AllHands: Ask Me Anything on Large-scale Verbatim Feedback via Large Language Models
Chaoyun Zhang, Zicheng Ma, Yuhao Wu, Shilin He, Si Qin, Minghua Ma, Xiaoting Qin, Yu Kang, Yuyi Liang, Xiaoyu Gou, Yajie Xue, Qingwei Lin, Saravan Rajmohan, Dongmei Zhang, Qi Zhang
TL;DR
AllHands tackles the challenge of large-scale verbatim feedback analysis by integrating two stages—classification with abstractive topic modeling—and a Python-based QA agent that converts natural-language questions into executable code. The system leverages in-context learning and human-in-the-loop refinement to produce structured feedback and human-readable topics, while the QA agent provides multi-modal outputs (text, code, tables, images) through a Planner–Code Generator–Code Executor pipeline. Evaluations on three diverse datasets show AllHands surpasses traditional baselines in classification accuracy and topic coherence, and delivers high-quality, open-ended QA responses, especially when paired with GPT-4. The work demonstrates a practical, extensible pathway to universal, natural-language feedback analytics with broad applicability in software engineering and product development.
Abstract
Verbatim feedback constitutes a valuable repository of user experiences, opinions, and requirements essential for software development. Effectively and efficiently extracting valuable insights from such data poses a challenging task. This paper introduces Allhands , an innovative analytic framework designed for large-scale feedback analysis through a natural language interface, leveraging large language models (LLMs).
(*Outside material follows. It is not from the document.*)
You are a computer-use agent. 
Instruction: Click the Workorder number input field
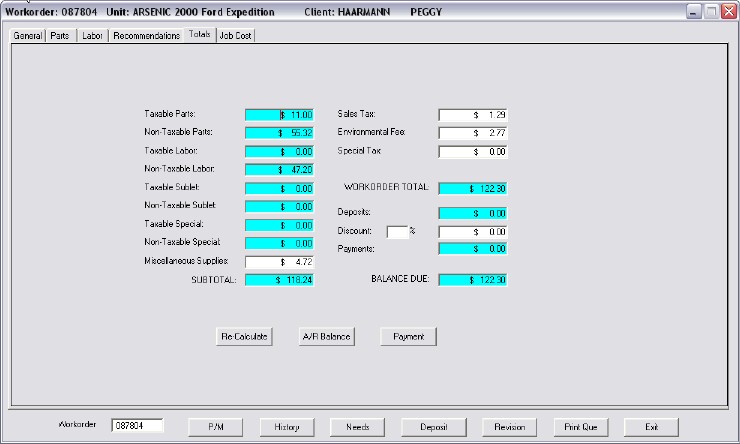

Allhands adheres to a conventional feedback analytic workflow, initially conducting classification and topic modeling on the feedback to convert them into a structurally augmented format, incorporating LLMs to enhance accuracy, robustness, generalization, and user-friendliness. Subsequently, an LLM agent is employed to interpret users' diverse questions in natural language on feedback, translating them into Python code for execution, and delivering comprehensive multi-modal responses, including text, code, tables, and images. We evaluate Allhands across three diverse feedback datasets. The experiments demonstrate that Allhands achieves superior efficacy at all stages of analysis, including classification and topic modeling, eventually providing users with an "ask me anything" experience with comprehensive, correct and human-readable response. To the best of our knowledge, Allhands stands as the first comprehensive feedback analysis framework that supports diverse and customized requirements for insight extraction through a natural language interface.